Orders move through the ranks without delay, carried outward with efficiency that doesn’t require repetition, each unit already adjusting before the command fully finishes.

Zethon is moving. Finally.

“And the others?” one of them asks.

“They’ll respond,” the commander says. “They don’t have a choice now.”

No, they don’t. He looks back at me.

“You’ve altered the trajectory of this war,” he says. “And placed yourself at the middle of it.”

I don’t answer.

“You’ll remain available,” he says. “We’re not finished with you.”

“I know.”

He turns away, already focused on execution, already moving beyond this moment into what comes next, and the space around us changes again as his forces shift into motion.

I let out a breath I didn’t realize I was holding and turn slightly.

Vaedros is watching me, and this time there’s no attempt to interrupt, no question held back, only a steady attention that feels sharper than anything he’s said since we entered this war together, as if he’s finally aligning every piece I kept from him into something whole.

I let him. There is no reason to hold anything in place anymore, no advantage left in delay or careful omission, because everything that mattered has already been set in motion long before this moment demanded explanation.

Every choice I made on the way here settles into place without needing to be named, each silence, each misdirection, each fragment of truth offered at exactly the point it would move things forward without giving anyone the chance to stop it.

This was never about guiding a single outcome or protecting one side long enough for it to win.

That was the illusion I let all of them keep.

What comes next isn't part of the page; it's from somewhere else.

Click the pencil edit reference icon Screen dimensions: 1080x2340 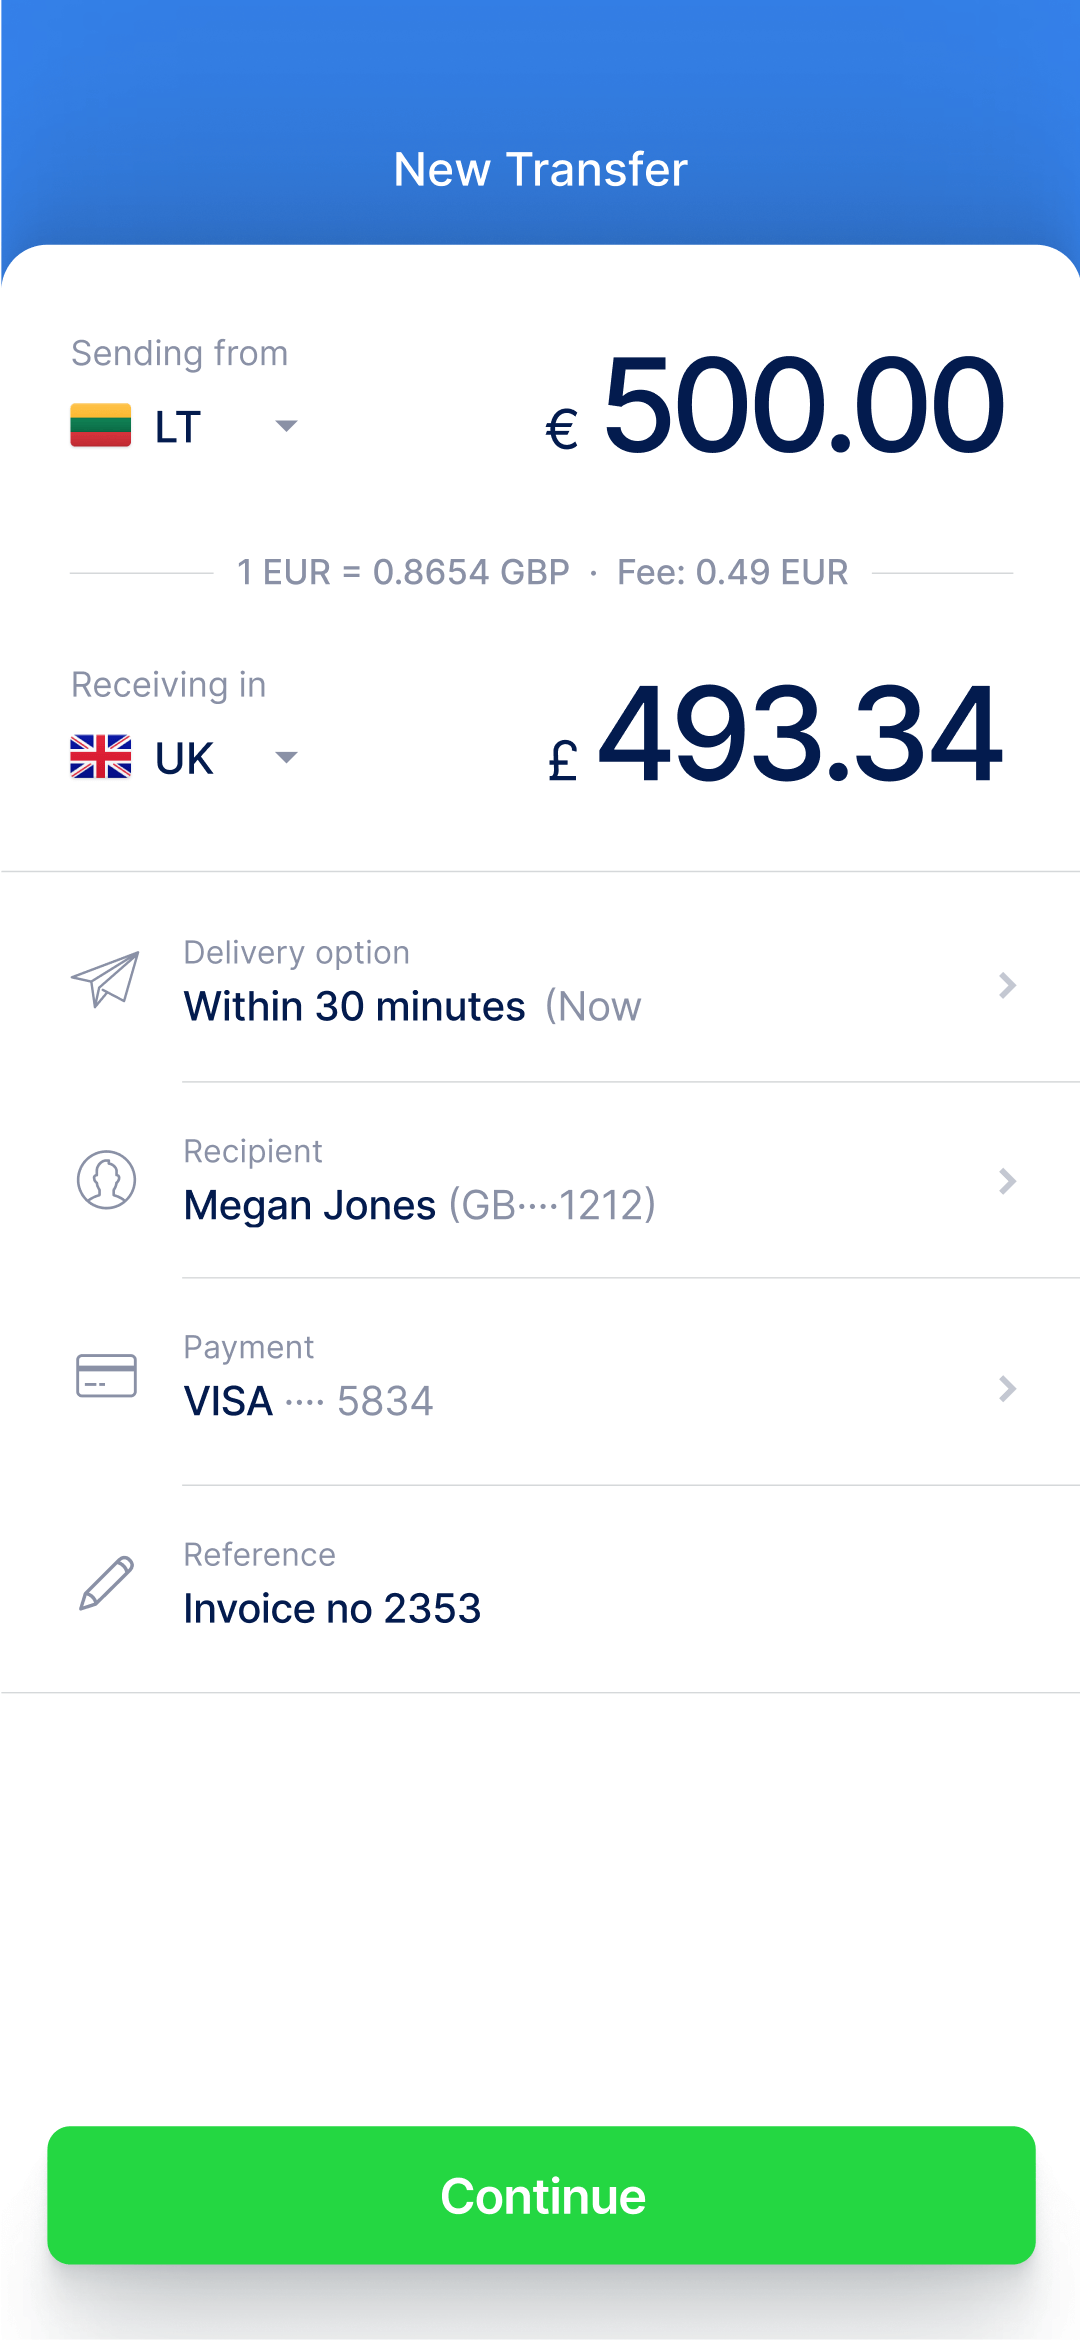click(106, 1583)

What mattered was forcing movement where hesitation would have killed them all, breaking the structure that allowed power to be claimed and held without consequence.

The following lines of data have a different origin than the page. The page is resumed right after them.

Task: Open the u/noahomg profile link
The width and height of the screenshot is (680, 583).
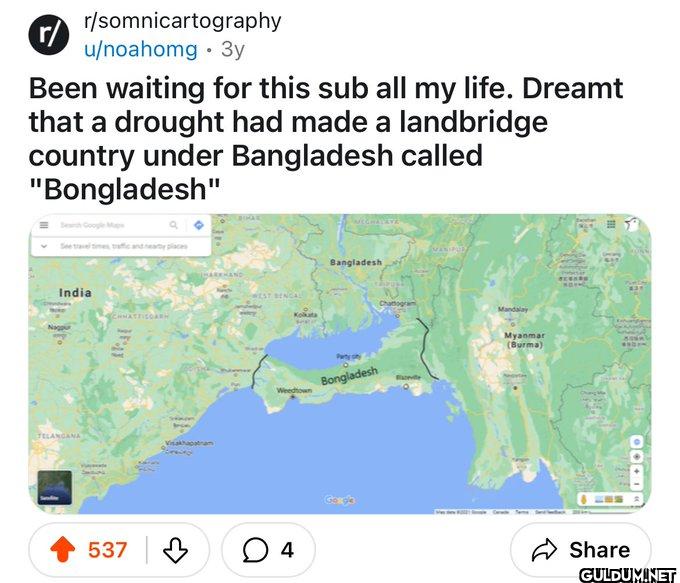Action: click(141, 49)
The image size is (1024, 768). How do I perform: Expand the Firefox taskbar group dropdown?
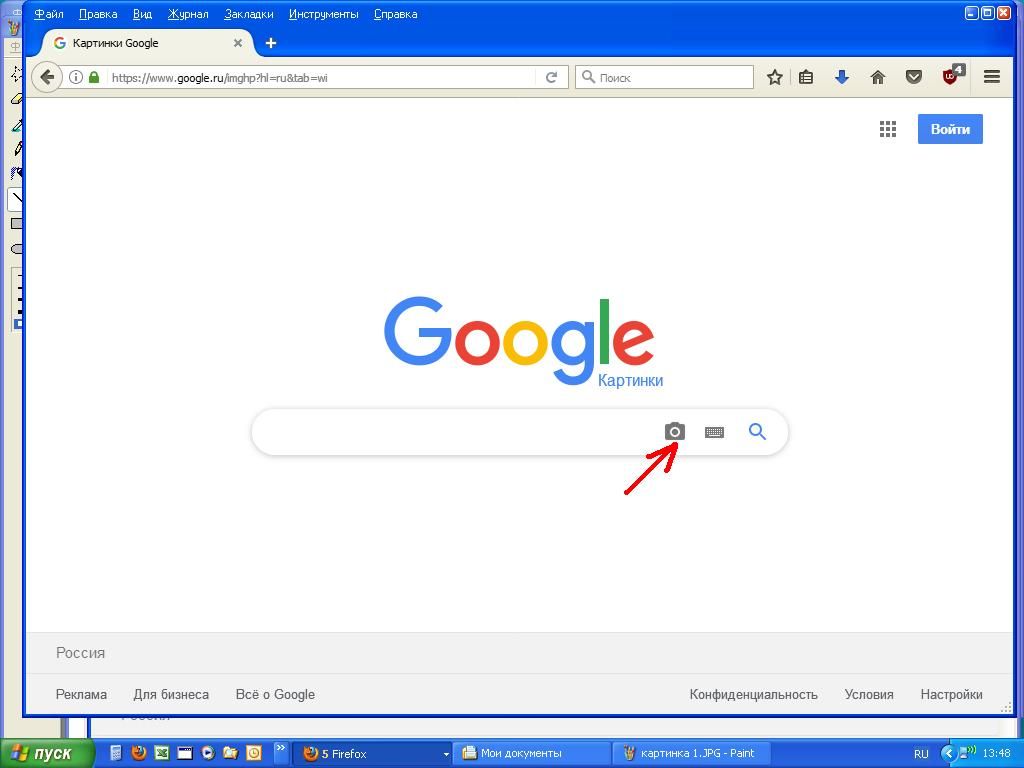pos(445,754)
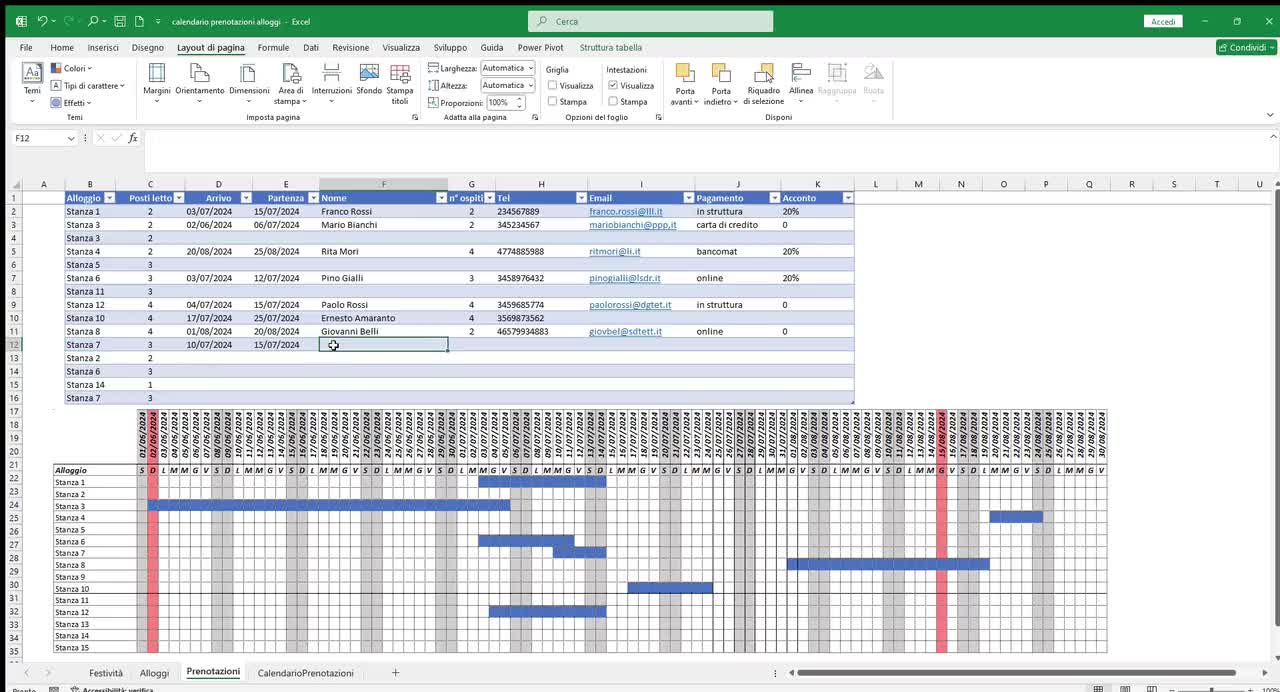Click the Stampa titoli icon
Image resolution: width=1280 pixels, height=692 pixels.
click(400, 84)
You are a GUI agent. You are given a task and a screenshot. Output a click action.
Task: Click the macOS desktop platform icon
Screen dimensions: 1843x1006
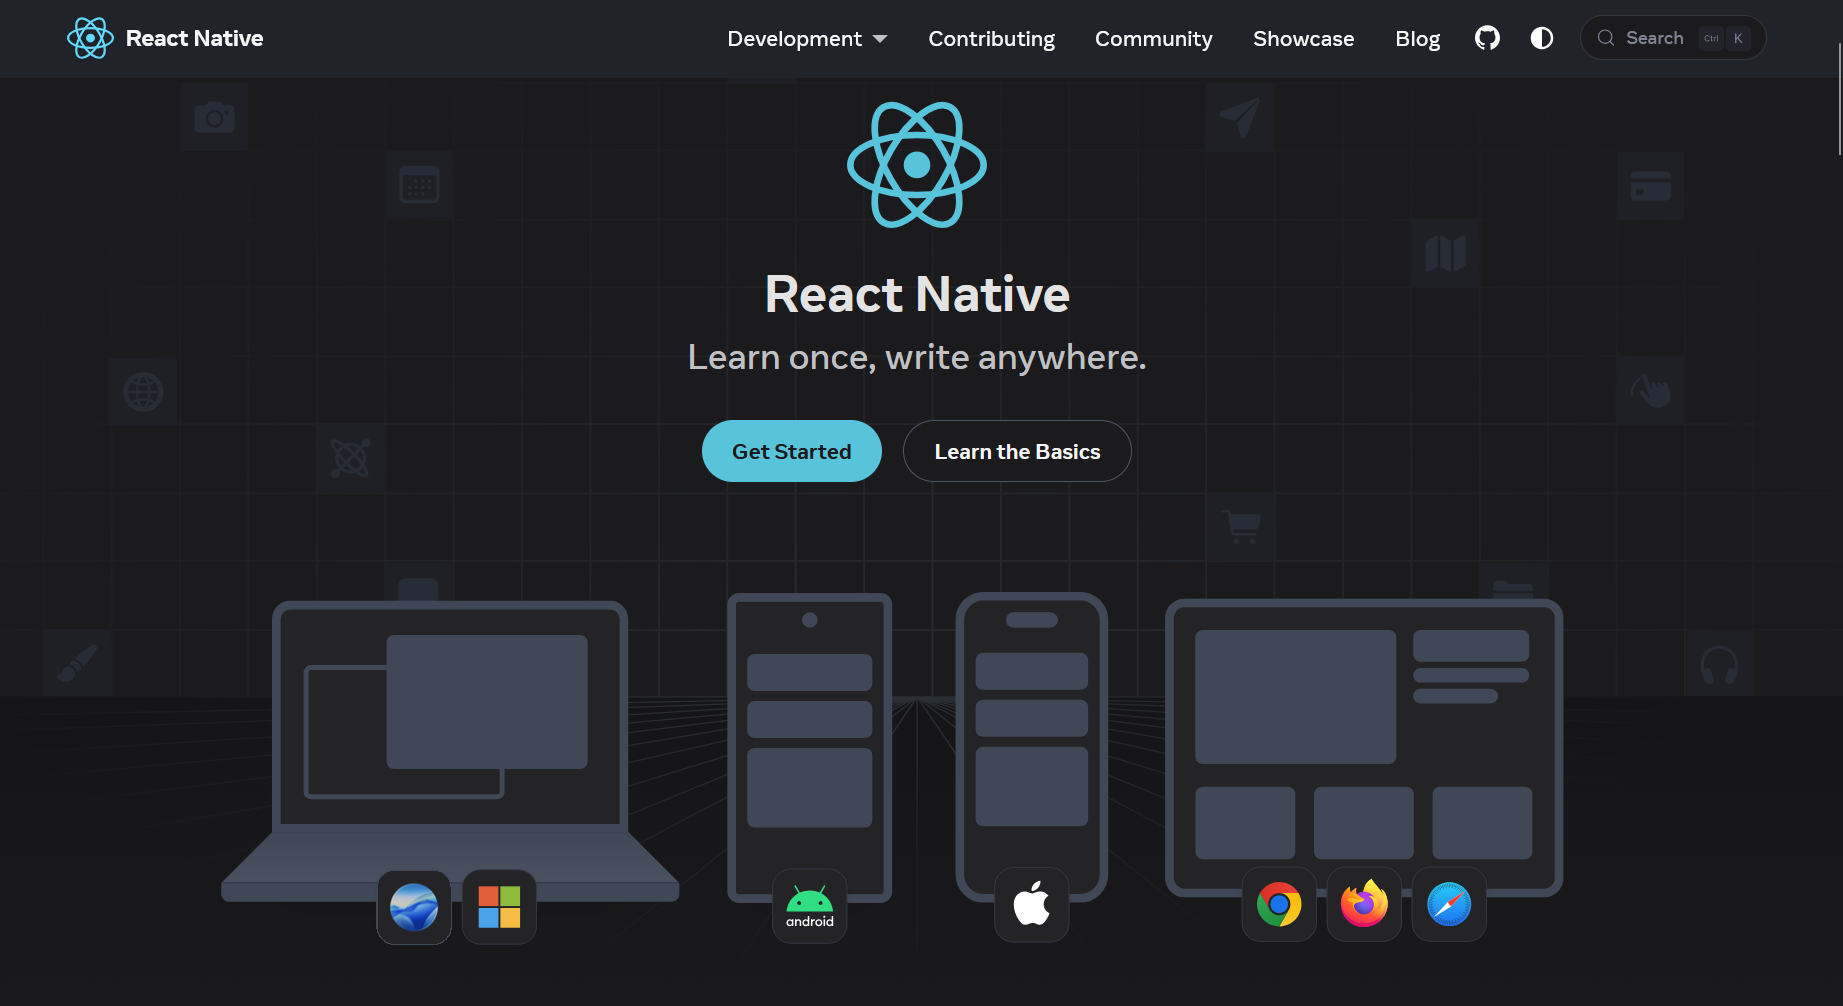point(413,906)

Now there isn’t a single hand that can close around what comes next. Not his. Not Xalith’s. Not Velkiron’s. Not even Zethon’s.

Only something larger, something already unfolding.

I meet his gaze and don’t look away.

“If you’re going to be angry,” I say quietly, the edge of it softened by exhaustion more than caution, “save it for later.”

He smiles.

“We’ll talk about this later,” he replies.